Octopus mallee
- Conservation status: Priority Two — Poorly Known Taxa (DEC)

Scientific classification
- Kingdom: Plantae
- Clade: Tracheophytes
- Clade: Angiosperms
- Clade: Eudicots
- Clade: Rosids
- Order: Myrtales
- Family: Myrtaceae
- Genus: Eucalyptus
- Species: E. sinuosa
- Binomial name: Eucalyptus sinuosa D.Nicolle, M.E.French & McQuoid

= Eucalyptus sinuosa =

- Genus: Eucalyptus
- Species: sinuosa
- Authority: D.Nicolle, M.E.French & McQuoid
- Conservation status: P2

Species of eucalyptus

Eucalyptus sinuosa, commonly known as octopus mallee, is a species of mallee that is endemic to Western Australia. It has smooth bark, linear leaves, flower buds fused together in clusters of between eleven and twenty-five, greenish yellow flowers and fruit that are fused into a woody mass.

==Description==
Eucalyptus sinuosa is a mallee that typically grows to a height of 4 m and forms a lignotuber. The bark is smooth, cream-coloured, grey to grey-brown and orange-brown and is shed in strips and short ribbons. The adult leaves are arranged alternately, the same glossy green on both sides, linear, 50-75 mm long and 4-7 mm wide with the base tapering to a petiole 2-5 mm long.

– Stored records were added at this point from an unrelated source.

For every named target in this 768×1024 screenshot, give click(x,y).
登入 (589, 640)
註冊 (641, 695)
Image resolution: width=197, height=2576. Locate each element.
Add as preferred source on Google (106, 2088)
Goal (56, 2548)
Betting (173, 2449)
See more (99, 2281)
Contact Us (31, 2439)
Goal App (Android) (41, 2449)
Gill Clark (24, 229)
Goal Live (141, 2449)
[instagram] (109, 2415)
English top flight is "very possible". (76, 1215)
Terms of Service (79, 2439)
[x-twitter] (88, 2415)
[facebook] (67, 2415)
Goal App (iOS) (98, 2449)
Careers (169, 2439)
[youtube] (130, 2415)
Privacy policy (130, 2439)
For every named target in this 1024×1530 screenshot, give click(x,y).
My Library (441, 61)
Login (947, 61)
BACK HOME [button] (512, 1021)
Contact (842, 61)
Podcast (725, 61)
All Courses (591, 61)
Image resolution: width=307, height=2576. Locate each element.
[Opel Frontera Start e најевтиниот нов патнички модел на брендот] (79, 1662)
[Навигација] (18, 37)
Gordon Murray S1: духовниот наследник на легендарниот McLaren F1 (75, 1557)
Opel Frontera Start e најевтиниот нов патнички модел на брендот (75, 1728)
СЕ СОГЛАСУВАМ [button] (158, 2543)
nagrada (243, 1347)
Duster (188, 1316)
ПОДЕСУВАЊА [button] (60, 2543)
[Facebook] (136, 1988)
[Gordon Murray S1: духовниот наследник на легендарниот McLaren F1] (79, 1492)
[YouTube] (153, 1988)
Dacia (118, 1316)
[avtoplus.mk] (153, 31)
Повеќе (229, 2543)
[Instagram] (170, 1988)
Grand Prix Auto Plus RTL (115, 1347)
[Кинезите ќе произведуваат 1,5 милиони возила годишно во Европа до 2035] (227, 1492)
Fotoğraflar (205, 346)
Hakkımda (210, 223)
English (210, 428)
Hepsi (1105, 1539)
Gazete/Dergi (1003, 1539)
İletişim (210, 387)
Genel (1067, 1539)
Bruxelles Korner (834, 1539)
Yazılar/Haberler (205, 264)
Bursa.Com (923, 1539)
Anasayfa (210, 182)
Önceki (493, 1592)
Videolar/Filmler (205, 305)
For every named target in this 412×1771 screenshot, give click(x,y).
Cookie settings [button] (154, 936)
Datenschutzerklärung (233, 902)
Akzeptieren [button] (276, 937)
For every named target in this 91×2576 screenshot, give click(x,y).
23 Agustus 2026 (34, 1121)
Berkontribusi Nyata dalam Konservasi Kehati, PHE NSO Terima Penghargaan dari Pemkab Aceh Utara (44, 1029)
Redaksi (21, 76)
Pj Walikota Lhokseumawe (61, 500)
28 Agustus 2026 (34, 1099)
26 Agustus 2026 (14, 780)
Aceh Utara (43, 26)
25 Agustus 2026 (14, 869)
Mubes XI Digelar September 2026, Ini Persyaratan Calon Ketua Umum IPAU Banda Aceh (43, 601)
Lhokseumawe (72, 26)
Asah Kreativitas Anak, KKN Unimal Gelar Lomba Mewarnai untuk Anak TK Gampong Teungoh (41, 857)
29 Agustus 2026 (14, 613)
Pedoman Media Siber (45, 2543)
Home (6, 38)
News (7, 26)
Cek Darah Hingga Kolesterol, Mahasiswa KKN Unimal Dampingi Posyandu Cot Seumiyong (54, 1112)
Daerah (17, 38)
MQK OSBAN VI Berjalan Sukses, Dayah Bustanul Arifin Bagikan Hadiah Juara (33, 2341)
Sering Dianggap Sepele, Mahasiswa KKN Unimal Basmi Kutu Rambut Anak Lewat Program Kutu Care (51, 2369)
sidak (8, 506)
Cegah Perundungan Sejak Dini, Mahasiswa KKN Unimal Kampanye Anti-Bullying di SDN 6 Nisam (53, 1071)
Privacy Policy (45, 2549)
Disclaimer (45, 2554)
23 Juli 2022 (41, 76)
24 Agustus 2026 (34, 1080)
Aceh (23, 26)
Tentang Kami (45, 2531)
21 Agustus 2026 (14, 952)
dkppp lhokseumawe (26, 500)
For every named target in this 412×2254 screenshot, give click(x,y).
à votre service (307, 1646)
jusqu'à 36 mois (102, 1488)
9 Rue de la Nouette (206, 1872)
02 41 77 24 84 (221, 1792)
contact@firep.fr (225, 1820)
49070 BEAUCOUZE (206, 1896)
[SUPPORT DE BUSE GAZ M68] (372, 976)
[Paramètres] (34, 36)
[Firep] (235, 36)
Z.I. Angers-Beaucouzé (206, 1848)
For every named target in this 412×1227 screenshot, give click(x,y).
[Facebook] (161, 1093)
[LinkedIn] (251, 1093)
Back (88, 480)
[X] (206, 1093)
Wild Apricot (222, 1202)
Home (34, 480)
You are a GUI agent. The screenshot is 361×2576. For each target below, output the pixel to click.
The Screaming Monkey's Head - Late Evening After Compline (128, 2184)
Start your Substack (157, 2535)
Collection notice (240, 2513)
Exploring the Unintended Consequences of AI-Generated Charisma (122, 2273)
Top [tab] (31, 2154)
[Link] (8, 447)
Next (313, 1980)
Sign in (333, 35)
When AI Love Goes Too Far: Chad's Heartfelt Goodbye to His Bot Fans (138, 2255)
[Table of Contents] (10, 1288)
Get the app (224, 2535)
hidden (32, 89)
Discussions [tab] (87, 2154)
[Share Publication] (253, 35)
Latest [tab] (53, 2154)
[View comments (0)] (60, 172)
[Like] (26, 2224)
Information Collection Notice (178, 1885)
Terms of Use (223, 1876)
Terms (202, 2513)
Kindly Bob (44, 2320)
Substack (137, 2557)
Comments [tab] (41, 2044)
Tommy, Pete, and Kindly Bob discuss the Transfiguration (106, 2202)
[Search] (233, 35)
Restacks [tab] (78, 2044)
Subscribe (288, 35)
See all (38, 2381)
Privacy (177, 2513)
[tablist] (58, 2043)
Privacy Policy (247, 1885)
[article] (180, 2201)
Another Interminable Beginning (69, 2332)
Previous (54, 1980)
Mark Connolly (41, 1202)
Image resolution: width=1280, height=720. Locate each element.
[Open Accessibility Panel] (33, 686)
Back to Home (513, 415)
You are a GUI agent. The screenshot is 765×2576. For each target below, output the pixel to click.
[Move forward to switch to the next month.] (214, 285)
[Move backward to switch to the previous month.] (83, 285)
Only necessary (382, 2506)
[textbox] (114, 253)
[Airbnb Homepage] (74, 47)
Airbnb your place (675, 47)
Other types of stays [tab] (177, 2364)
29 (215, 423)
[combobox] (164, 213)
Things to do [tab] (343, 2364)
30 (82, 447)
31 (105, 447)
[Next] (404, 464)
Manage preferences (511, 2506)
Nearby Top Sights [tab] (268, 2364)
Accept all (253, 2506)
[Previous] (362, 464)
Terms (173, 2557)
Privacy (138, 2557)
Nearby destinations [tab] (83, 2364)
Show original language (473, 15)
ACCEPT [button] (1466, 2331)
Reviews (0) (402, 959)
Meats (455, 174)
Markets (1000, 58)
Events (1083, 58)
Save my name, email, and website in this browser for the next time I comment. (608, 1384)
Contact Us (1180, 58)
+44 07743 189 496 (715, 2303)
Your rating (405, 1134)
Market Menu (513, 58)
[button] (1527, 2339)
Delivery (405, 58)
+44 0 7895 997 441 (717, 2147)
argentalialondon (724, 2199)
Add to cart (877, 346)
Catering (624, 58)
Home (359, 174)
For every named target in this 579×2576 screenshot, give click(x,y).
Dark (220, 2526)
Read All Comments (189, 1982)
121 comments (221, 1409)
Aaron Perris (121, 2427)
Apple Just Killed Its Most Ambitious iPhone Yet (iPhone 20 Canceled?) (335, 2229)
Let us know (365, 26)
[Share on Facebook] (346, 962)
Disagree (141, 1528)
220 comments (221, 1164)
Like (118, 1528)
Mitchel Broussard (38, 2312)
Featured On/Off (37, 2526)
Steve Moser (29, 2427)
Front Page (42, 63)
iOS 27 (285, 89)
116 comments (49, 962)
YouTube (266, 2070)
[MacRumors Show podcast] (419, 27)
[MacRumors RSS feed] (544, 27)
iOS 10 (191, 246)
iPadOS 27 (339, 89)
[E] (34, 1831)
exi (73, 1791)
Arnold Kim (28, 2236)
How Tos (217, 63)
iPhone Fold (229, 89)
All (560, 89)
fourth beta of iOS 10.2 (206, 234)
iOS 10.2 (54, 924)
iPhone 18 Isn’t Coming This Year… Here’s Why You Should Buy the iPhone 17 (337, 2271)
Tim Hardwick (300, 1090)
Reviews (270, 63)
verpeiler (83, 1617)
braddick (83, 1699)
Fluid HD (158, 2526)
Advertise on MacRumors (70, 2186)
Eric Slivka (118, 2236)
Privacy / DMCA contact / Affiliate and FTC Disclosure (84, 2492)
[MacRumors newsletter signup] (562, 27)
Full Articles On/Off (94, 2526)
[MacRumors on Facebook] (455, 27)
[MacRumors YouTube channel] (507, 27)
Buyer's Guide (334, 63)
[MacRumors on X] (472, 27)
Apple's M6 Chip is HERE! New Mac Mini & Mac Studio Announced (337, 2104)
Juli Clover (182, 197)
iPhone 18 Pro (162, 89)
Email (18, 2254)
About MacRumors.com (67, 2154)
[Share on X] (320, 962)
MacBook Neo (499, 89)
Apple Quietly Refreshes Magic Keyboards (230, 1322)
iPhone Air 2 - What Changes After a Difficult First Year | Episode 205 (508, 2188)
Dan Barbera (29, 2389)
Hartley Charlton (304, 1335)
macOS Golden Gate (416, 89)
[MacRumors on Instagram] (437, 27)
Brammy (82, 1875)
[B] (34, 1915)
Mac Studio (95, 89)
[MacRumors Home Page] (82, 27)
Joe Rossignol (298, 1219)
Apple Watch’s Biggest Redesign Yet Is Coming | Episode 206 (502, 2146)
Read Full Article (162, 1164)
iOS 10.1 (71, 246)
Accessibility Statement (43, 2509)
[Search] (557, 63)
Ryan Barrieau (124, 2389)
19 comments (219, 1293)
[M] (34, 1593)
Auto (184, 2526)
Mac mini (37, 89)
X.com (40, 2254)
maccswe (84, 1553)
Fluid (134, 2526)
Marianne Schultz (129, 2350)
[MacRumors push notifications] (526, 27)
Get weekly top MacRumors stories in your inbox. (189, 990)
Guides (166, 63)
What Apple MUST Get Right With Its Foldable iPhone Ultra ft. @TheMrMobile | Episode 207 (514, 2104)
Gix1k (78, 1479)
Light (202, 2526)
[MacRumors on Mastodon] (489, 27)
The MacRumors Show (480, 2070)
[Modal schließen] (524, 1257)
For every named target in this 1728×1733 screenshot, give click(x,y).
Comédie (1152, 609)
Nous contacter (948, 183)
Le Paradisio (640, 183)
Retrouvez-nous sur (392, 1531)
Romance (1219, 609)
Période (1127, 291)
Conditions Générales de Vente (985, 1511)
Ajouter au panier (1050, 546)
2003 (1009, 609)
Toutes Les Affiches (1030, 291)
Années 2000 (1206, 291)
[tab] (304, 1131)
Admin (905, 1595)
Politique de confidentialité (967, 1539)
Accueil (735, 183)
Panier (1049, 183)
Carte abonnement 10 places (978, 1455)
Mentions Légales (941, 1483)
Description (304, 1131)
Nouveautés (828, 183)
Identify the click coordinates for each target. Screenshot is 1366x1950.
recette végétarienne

The flower buds are arranged in leaf axils in fused clusters of between eleven and twenty-five on an unbranched peduncle 45-100 mm long and downturned at flowering time. Only the upper part of each bud is free and has a long, sinuous operculum with a swelling at the tip. Flowering occurs between December and April and the flowers are yellow-green. The fruit are fused into a woody mass 25-75 mm in diameter, including the strongly protruding valves.

==Taxonomy==
Eucalyptus sinuosa was first formally described in 2008 by the botanists Dean Nicolle, Malcolm French and Nathan McQuoid in the journal Nuytsia. The name E. petila had previously been used for this species but is not a valid name as no Latin description or diagnosis had been published for it. The specific epithet is from the Latin word sinuosus meaning "full of bends" or "winding", in reference to the long bendy inner operculum of the mature flower buds.

==Distribution==
The octopus mallee is found in about six scattered populations along the south coast of Western Australia between Ongerup, Jerramungup and the lower West River catchment in the Fitzgerald River National Park. Although the populations are widely scattered, the species is often common or dominant where it occurs.

==Conservation status==
This mallee is classified as "Priority Two" by the Western Australian Government Department of Parks and Wildlife meaning that it is poorly known and known from only one or a few locations.